> PASSAGE:
------------------------------

When I was younger sex was not something that was talked about in my life. There were so many other things going on. The sex talk kind of fell to the wayside. My mother focused more on talking to her children about entering the right type of relationship. Newly divorced and left to raise four children on her own, she wanted her daughters to avoid the mistakes of her past. She instilled in us the belief that a relationship. A real loving relationship had to be based on more then just the physical. Its foundation had to be equal parts friendship, loyalty, honesty, and kindness.

The physical part. Sex has the ability to mask things. It usually flips a switch where the girl or guy stop trying to get to know each other and they drown in the pleasure of each others touch. Most female children are raised to view their sexuality as something that grants men all of the power. Allowing a man who is not your husband into your bed is shameful. Except it isn’t, at least not in my mind. The decision to share that part of yourself with others is something I would recommend approaching with thoughtful care, but is not intrinsically bad.

My decision to wait was not grounded in my religious background or pressed upon me by my parents. I am not frigid. I am stimulated by the touch of those I find attractive. Waiting was a decision reached by my own observations of the relationships around me. The healthy ones and the not so healthy ones. One of the things that I realized is that goals are important. Setting them and recognizing your strengths and weaknesses can be the deciding factor of whether or not your relationship works. This is harder to do when you have this person that makes your heart race. Your legs quiver. And your lips tingle.

Lust is a drug and if you have an addictive personality you can drown in it. Or to be a little more accurate you can drown in the wrong person. Abstaining does add a strain to a romantic relationship. It can make things awkward. People get frustrated but even in the frustration things are learned. Does this person get angry when they are denied something? Are they understanding? Are they willing to think about your needs and respect a decision they may not like?

Sex is a three-letter word with multiple meanings and a heavy weight. It opens doors and locks others. For some sex means everything and for others it means nothing. It is just this thing that happens when the mood hits you and holds no other significance. This is why I believe goals are important.

------------------------------

> INFORMATION SUPPLIED:

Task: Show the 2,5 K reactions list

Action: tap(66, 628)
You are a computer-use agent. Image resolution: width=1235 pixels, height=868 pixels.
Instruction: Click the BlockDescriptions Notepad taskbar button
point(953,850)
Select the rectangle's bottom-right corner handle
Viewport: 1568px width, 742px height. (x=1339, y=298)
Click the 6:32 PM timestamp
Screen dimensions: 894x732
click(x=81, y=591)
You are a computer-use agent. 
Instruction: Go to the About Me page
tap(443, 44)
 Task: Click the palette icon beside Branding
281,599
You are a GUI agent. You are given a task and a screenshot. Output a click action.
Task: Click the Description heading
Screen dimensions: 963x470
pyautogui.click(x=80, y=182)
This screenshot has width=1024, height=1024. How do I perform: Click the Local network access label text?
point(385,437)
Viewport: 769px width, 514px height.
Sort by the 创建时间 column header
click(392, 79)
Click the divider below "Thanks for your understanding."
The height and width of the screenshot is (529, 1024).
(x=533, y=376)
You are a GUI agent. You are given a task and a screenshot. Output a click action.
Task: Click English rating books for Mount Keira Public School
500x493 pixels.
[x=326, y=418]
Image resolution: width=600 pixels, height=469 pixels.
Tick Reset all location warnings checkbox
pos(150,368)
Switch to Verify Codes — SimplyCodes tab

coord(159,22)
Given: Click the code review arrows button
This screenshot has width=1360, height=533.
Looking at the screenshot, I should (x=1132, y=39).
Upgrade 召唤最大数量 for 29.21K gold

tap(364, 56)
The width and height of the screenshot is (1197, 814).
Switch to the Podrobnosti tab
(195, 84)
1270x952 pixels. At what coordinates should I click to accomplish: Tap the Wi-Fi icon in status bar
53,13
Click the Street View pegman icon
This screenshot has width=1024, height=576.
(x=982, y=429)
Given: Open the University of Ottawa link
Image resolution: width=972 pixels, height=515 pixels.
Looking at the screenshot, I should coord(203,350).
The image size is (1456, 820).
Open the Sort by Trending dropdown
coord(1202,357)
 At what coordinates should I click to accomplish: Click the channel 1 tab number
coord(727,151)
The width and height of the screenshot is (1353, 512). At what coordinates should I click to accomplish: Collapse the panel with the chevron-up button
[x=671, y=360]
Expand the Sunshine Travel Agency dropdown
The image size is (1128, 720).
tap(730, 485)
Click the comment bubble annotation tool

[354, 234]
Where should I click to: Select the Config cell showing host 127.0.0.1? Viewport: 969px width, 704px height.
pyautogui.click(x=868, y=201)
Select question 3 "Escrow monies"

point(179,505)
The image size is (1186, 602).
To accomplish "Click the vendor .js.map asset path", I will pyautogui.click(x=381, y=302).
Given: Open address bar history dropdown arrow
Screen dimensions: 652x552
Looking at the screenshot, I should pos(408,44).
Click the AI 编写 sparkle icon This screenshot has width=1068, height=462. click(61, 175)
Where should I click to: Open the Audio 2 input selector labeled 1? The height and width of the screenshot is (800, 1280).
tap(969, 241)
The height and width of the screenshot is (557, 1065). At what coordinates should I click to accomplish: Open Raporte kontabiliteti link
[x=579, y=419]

------------------------------

> PROBLEM TO SOLVE: Please continue the essay on choosing to wait before having sex, starting after its last sentence about why goals are important.

> RESPONSE BOX:
Ask yourself:

1. What do you want?

A. Be honest. If a relationship is not what you want then say it. If it is, then
move on to question two.

2. What are the qualities you value in others? In a partner?

A. Family
B. Social standing
C. Ambition
D. Religion

3.What can you live with and what can you live without?

A. The deal breakers

I. Single father (Widow)
II. Single father (Baby Mothers/Ex-wife)
III. Extreme Flirt
IV. Extreme Gamer

4. Can you compromise? Do you need someone who does?

5. Do you want someone who will treat you like a Queen without expecting you
to open your legs?

6. Do you want the person you have sex with to be the one you embark on the
road of marriage with?

A. Marriage is not a permanent thing. Divorce happens. But it something in
which two people are agreeing to bind themselves to each other
financially, and physically. They are splintering symbolically from the
families created by their parents to create a fragile ecosystem of their
own.

My decision to what in this world of “Netflix and Chill” was based off of the goals I set for myself. I am not expecting to meet the perfect mate. But I am expecting to meet the man who views sex with the same seriousness I do. Who understands, if not agrees, that sexual chemistry while supremely important is not what makes or breaks a lasting relationship. Compatibility in personality, interest and a willingness to devote ourselves into weaving a bond that will not rot even when the sex stops. The hair thins and turns greys. My breast sag and his balls drops.